■ **PROVIDED PASSAGE**:
□ □ □ □ □ □ □

Conditional trailing space deletion in R

145 Views Asked by At

I am trying to make a variable called "combo". I want the county in all lowercase, including a space if there is one between two words, and NO SPACE between the county name and state abbreviation.

So far I have this:

county <- c("Abbeville County", "Aleutians West Census Area",
           "Cerro Gordo County", "Lonoke County")
state <- c("West Virginia", "Wisconsin", "Wyoming", "Alabama")

trialdat <- data.frame(county, state)
trialdat$state <- sapply(trialdat$state, tolower)
# deal with trailing spaces 
trim.trailing <- function (x) sub("\\s+$", "", x)
trialdat$state2 <- as.factor(trim.trailing(as.factor(trialdat$state)))
trialdat$StateAbbrev <- stateFromLower(trialdat$state2)
trialdat$county2 <-     as.factor(trim.trailing(as.factor(trialdat$county)))
# make combo variable
trialdat = mutate(trialdat, combo=paste(tolower(gsub("County", "",county2)),
            StateAbbrev, sep=""))

The desired output is a column with

                       combo
1                  abbevilleWV
2 aleutians west census areaWI
3                cerro gordoWY
4                     lonokeAL

Weird things are happening. With the county with spaces in the name, I get what I want. But with the other counties, a space remains after the county name. I can't simply gsub-out all of the spaces because I need them between the county name. Any ideas? Thank you!

Note: The statefromLower function is as follows, slightly tweaked from Chris' code. I include it because maybe the problem stems from this part, not sure.

□ □ □ □ □ □ □

■ **DATASET ROWS**:
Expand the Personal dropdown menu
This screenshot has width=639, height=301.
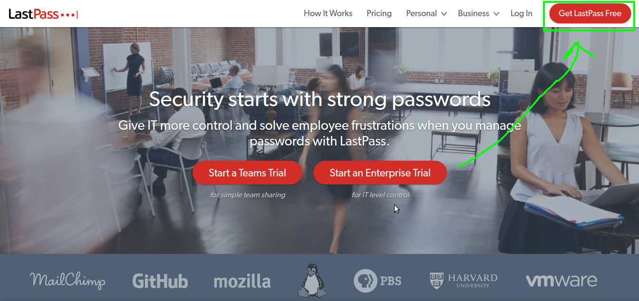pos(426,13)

□ □ □ □ □ □ □

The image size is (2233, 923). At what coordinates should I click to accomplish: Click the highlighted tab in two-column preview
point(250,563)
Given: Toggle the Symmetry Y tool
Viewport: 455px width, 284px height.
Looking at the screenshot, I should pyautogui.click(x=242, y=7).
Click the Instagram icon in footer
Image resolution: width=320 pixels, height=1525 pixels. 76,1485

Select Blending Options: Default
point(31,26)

□ □ □ □ □ □ □

■ **DIRECTIONS FOR THIS TASK**:
Continue the R forum question about removing a trailing space before the state abbreviation, picking up right after its final sentence.

■ **THE ANSWER**:
 stateFromLower <- function(x) {
  # read 52 state codes into local variable [includes DC
  # (Washington D.C. and PR (Puerto Rico)]
  st.codes <- data.frame(state1 = as.factor(c("AK", "AL", "AR", 
    "AZ", "CA", "CO", "CT", "DC", "DE", "FL", "GA", "HI", 
    "IA", "ID", "IL", "IN", "KS", "KY", "LA", "MA", "MD", 
    "ME", "MI", "MN", "MO", "MS", "MT", "NC", "ND", "NE", 
    "NH", "NJ", "NM", "NV", "NY", "OH", "OK", "OR", "PA", 
    "PR", "RI", "SC", "SD", "TN", "TX", "UT", "VA", "VT", 
    "WA", "WI", "WV", "WY")), full = as.factor(c("alaska", 
    "alabama", "arkansas", "arizona", "california", "colorado", 
    "connecticut", "district of columbia", "delaware", "florida", 
    "georgia", "hawaii", "iowa", "idaho", "illinois", "indiana", 
    "kansas", "kentucky", "louisiana", "massachusetts", "maryland", 
    "maine", "michigan", "minnesota", "missouri", "mississippi", 
    "montana", "north carolina", "north dakota", "nebraska", 
    "new hampshire", "new jersey", "new mexico", "nevada", 
    "new york", "ohio", "oklahoma", "oregon", "pennsylvania", 
    "puerto rico", "rhode island", "south carolina", "south dakota", 
    "tennessee", "texas", "utah", "virginia", "vermont", 
    "washington", "wisconsin", "west virginia", "wyoming")))

  # create an nx1 data.frame of state codes from source column
  st.x <- data.frame(full = x)
  # match source codes with codes from 'st.codes' local
  # variable and use to return the full state name
  refac.x <- st.codes$state1[match(st.x$full, st.codes$full)]
  # return the full state names in the same order in which they
  # appeared in the original source
  return(refac.x)
}

Thanks for your patience with formatting issues, this is my first question!

1

There are 1 best solutions below

0
On BEST ANSWER

Fixed! In the mutate command, I had to add in a space before County.

trialdat = mutate(trialdat, combo=paste(tolower(gsub(" County", "",     county2)), StateAbbrev, sep=""))